キツネとタユタム

ライダーズ・オブ・ジャスティスのキツネとタユタムのレビュー・感想・評価

4.8
妻が列車事故で亡くなったという知らせを受けた軍人が、その事故が殺人事件に巻き込まれて起きたものと聞き、仕組んだ者たちへ復讐していくお話。

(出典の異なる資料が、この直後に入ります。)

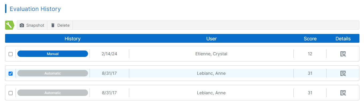Viewport: 364px width, 105px height.
Task: Click the Snapshot button label
Action: pos(35,25)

最近デンマーク映画との肌感が合うのに気付き密かに高揚感を隠せない。
観た映画は少ないが、人間賛歌であったり、不幸な出来事に対する折り合いのつけ方など、「答えの無いテーマ」を扱っていることが多く感じる。
そんな映画の最たるものがこの「ライダーズ・オブ・ジャスティス」だったように思う。

受け入れ難い悲劇に見舞われたとき、人は原因を求めたがる。
しかし、いくら原因を遡っても、起きてしまった事実は、無数の偶然がぶつかり合い導かれた結果に過ぎず、追い求めても欲しい答えは見つからない。
だから人は折り合いをつけて生きねばならない。

自分の周りで理不尽な悲劇が起きてしまったとき、そんな大人の対応が出来るのかと思うと自信は全くない。
でも、過ぎ去った過去に原因を求め、たとえ自分なりの答えが見つかったとしても、心に渦巻く整理しきれない気持ちが整理できるとも思えない。
だから、どんなにつらくても前を向いて生きていかなければいけないんだと思う。
そしてその道は決して一人では無く、仲間がいることを、この映画は教えてくれる。

そんな、重いテーマを扱っているのに、表面上の枠組みが「強いおっさんの復讐劇」として描かれているのも何とも凄みを感じる。
頬が緩むレベルのコメディ要素も含め、人生の糧として心に留めて置きたい映画に思う。

マッツ・ミケルセンは流石の存在感。
哀愁という言葉が良く似合う。今回は髭坊主なので、いつものダンディな雰囲気は無いのだが、うちに秘める悲しみや怒りが画面から伝わってる演技は圧巻で、世界に引き込んでくれる。
そしてラース・ブリグマン。デンマークの俳優で、こちらで名前を見ることはほぼ無いのだが、何だか忘れられない演技をしてくれる。
本作の物語を高める役をかなり担っていたと思う。


こういった生き方のヒントをくれる映画はとても良いと思う。
というより、こういう映画に出会うために映画を観続けてるのかもしれない。